Get plus subscription and access unlimited live and recorded courses

Last updated date: 02nd Oct 2023

•

Total views: 148.5k

•

Views today: 1.52k

The gravitation chapter covers the most important concepts for NEET, JEE and other competitive exams. In the Gravitation chapter, students will study the basic gravitation definition and Newton's law of gravitation.

The chapter on gravitation begins with the very basic definition of gravity, what is gravitation and Newton’s law of gravitation. Further, the chapter covers the concept of acceleration due to gravity and its variations with different parameters. These concepts will lead us to a very important part of the chapter i.e., planetary motion and Kepler's law. In this chapter, we will get to study many interesting and most important concepts such as gravitational constant, gravitational potential, satellites and terms related to satellites, weightlessness and Binding energy.

The concept of the gravitational field will help us in studying the gravitational potential and potential energy where we can see the resemblance with the electrostatic fields. In this article, we will solve many important numerical problems that will help us in acing the exams.

In this article, we will cover the important concepts and topics that will help students to revise and boost their preparations for NEET/JEE.

Universal law of gravitation

Acceleration due to gravity

Variations of acceleration due to gravity

Kepler’s laws of planetary motion

Gravitation potential and gravitational potential energy

Satellites

Binding energy

Weightlessness

1. An artificial satellite was moving in a circular orbit such that its total energy was 2Eo. Then, calculate the potential energy of the given satellite.

E0

3 E0

4 E0

-E0

Sol:

Given,

The total energy of the satellite=E=2 Eo

We know that the total energy of the satellite is given by=$E=-\dfrac {G{M_e}m} {2({R_e}+h)}$

Since, Re>>h, we get:

$E=-\dfrac {G{M_e}m} {2{R_e}}$

$E=-\dfrac {G{M_e}m} {2{R_e}}=2 {E_o}$

Now, the potential energy of the satellite is given by:

$U=-\dfrac {G{M_e}m}{R}=2 E=4 {E_o}$

Therefore, the potential energy of the satellite is 4 Eo. Hence, the right option is “c”.

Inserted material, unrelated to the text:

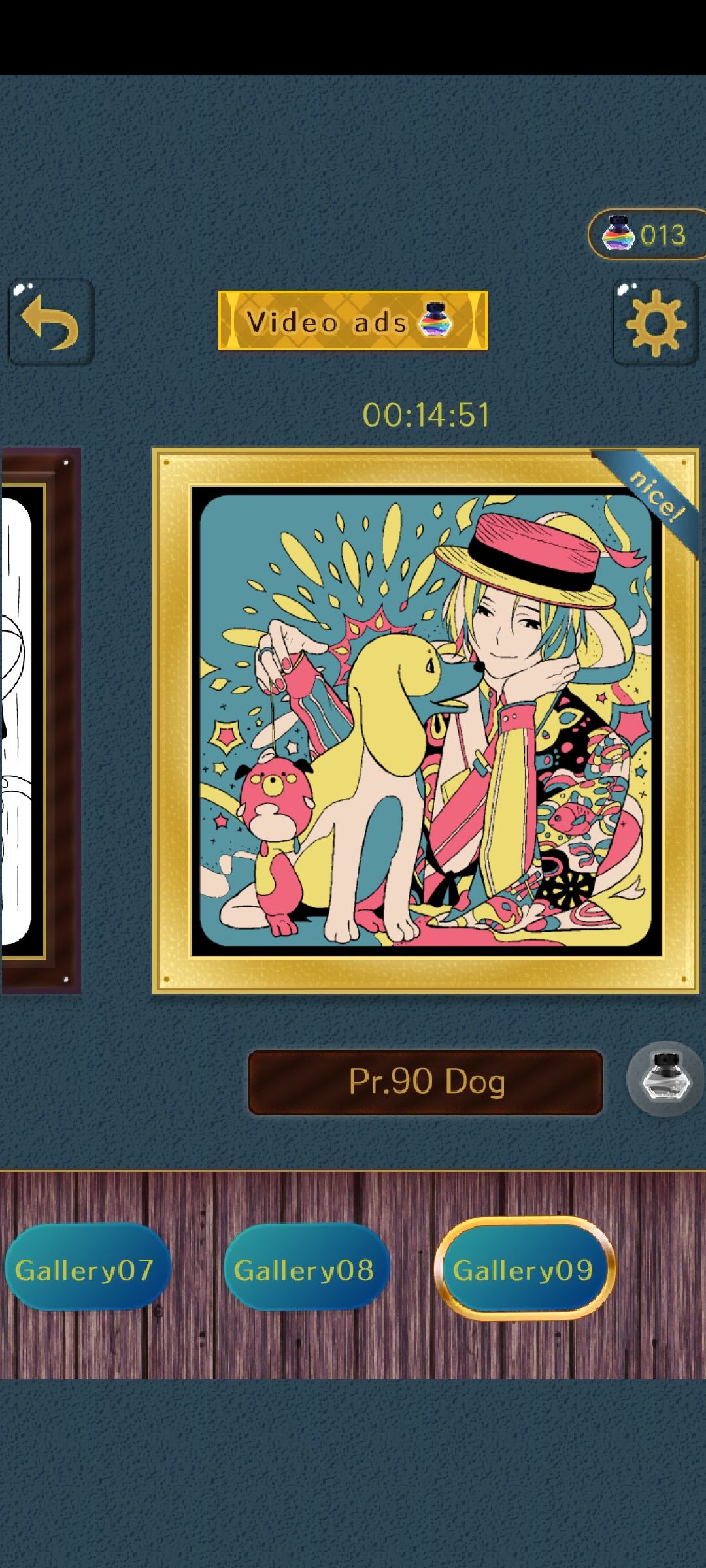Switch to Gallery08 tab
Image resolution: width=706 pixels, height=1568 pixels.
(306, 1270)
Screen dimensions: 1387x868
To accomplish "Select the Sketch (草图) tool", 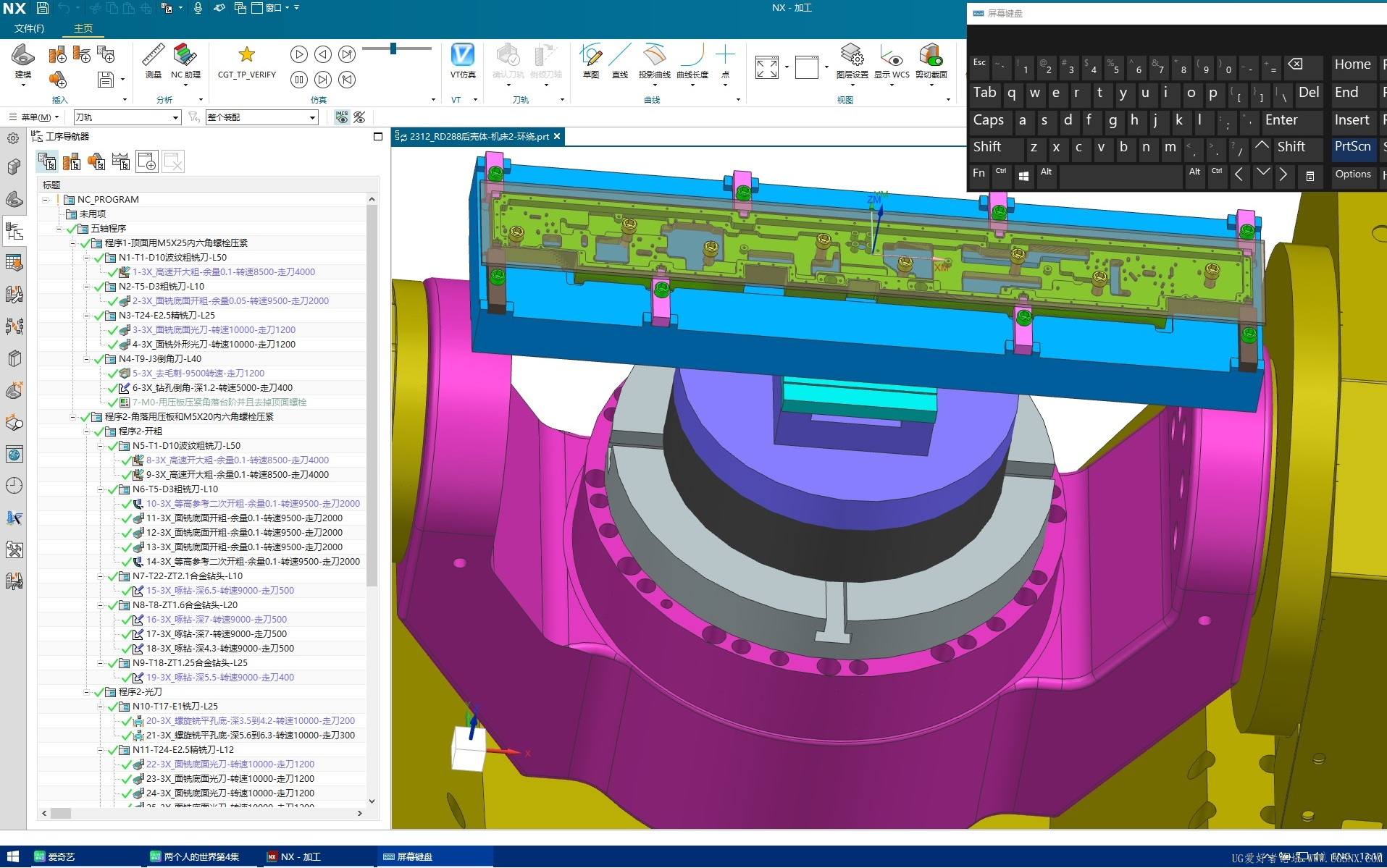I will click(x=591, y=55).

Key Point: The relationship between the total energy and potential energy of the satellite is U=2E.

2. The height at which the acceleration due to gravity becomes $\dfrac {g}{5}$ in terms the radius of the earth R, is

$\dfrac {R}{3}$

2R

$\dfrac {R}{4}$

$\dfrac {2R} {5}$

Sol:

Given,

Acceleration due to gravity at a height “h”=gh=$\dfrac {g}{5}$

Now, we are asked to determine the height h in terms of radius of earth. We know that, variation of acceleration due to gravity with height is given by:

${g_h}=g \left (1- \dfrac {2h}{R_e} \right )$

$\dfrac {g}{5}=g \left (1- \dfrac {2h}{R} \right )$

$h=\dfrac {2R} {5}$

Therefore, option “d” is the right answer.

Key point: Here, the formula of acceleration due to gravity with the variation of height can be used directly.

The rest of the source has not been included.